Aufgabe a: Benenne in den Datensätzen „Overall Revenue“ in „Total Revenue“ um, beginnend mit der Zeile, die „Click DBZ Dokkan“ enthält, und endend nach der Zeile, die „(x=658, y=660)“ enthält. Gib nur diese Zeilen wieder und lass alles Übrige unverändert.

Mit Alf Poier unter einem Dach

Foto: beigestellt

Er zählt zu den verrücktesten Kabarettisten des Landes, ist ein Querulant vor dem Herrn und ein unglaublich unterhaltsamer Gesprächspartner und Entertainer. alles roger? hatte die Ehre, mit Alf Poier über die Welt, das Leben und über Querdenker zu philosophieren.


Interview: Martina Bauer

Du nennst dich einen geistigen Queraussteiger. Wie hast du diesen Ausstieg geschafft?

Ich bin sehr ländlich-behütet aufgewachsen und hab mir als Jugendlicher nicht wirklich viele Gedanken über die Welt, den Sinn und das Sein gemacht. Erst als ich nach der Handelsakademie im Büro gesessen bin, hab ich mir gedacht: „Das kann doch nicht alles sein“. Dann hat meine Suche begonnen. Ich hab angefangen, mich mit Philosophie, Mystik, Psychologie et cetera zu beschäftigen. Ich wollte wissen, wer und was ich wirklich bin. Ich hatte keine Lust mehr, mein Leben in Arbeit und Freizeit einzuteilen. Ich wollte einfach nur leben und damit Geld verdienen. Dazu brauchte ich einen Beruf und keinen Job. Diese Berufung galt es zu finden.

alles roger? ist ein Magazin für Querdenker. Wir zünden auch ein querdenkerisches Feuerwerk. Wie findest du das?

Querdenken finde ich immer super, weil man damit vertikales in horizontales Denken umwandeln und damit verschiedene Begrifflichkeiten anders vernetzen kann. Das Problem beim Denken (dies inkludiert natürlich auch das Querdenken) ist immer das, dass es auch einen Denker geben muss, der denkt. Doch diesen Denker – wir nennen ihn Ich – gibt es nicht. Aus meiner Sicht ist die gesamte Menschheit schizophren. Das hat damit zu tun, dass man immer glaubt, es gäbe jemanden, der etwas erfährt, und jemand anderen, der sich über diese gemachten Erfahrungen Gedanken macht – unser sogenanntes Ich. Aber dieses Ich gibt es wie gesagt nicht. Es ist eine anerzogene Illusion. Wahres „Querdenken“ beginnt dort, wo dieses vermeintliche Ich nicht mehr existiert. Dann ist man selbst die Karotte, das Gras oder auch die linke Hasenpfote eines neugeborenen Steinzeitwolfes.

Vorliegende Datensätze:
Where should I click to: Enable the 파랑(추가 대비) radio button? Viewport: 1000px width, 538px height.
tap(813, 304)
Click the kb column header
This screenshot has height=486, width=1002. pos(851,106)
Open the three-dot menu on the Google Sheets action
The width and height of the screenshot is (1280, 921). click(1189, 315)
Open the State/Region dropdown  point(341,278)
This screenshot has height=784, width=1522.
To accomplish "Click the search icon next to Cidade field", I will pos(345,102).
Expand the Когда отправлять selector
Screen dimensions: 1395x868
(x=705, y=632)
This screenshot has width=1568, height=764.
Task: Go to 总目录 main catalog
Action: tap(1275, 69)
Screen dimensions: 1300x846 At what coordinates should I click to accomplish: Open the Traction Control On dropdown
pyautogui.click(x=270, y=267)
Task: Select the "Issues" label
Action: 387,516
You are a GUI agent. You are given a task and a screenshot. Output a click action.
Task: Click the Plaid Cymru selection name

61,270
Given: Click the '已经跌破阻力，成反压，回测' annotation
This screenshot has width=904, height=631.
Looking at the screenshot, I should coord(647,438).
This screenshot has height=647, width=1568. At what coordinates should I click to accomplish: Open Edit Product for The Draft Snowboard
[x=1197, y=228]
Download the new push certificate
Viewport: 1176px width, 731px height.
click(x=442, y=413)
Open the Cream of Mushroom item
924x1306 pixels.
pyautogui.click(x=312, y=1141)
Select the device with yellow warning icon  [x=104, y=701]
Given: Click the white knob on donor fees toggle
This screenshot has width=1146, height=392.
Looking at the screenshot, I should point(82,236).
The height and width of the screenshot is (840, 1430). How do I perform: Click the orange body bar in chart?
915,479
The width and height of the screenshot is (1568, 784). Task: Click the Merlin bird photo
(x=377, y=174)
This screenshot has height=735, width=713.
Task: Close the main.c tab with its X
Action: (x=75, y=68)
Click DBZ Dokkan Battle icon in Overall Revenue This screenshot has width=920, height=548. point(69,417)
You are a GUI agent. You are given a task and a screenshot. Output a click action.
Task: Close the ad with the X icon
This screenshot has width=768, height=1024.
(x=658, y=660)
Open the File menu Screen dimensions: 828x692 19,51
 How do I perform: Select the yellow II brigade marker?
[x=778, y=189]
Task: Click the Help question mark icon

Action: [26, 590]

Aufgabe b: Welche Schule hatte Alf Poier laut dem Lesetext abgeschlossen, bevor er im Büro saß?

Musterlösung a:
Click DBZ Dokkan Battle icon in Total Revenue This screenshot has width=920, height=548. point(69,417)
You are a GUI agent. You are given a task and a screenshot. Output a click action.
Task: Close the ad with the X icon
This screenshot has width=768, height=1024.
(x=658, y=660)

Musterlösung b: Die Handelsakademie.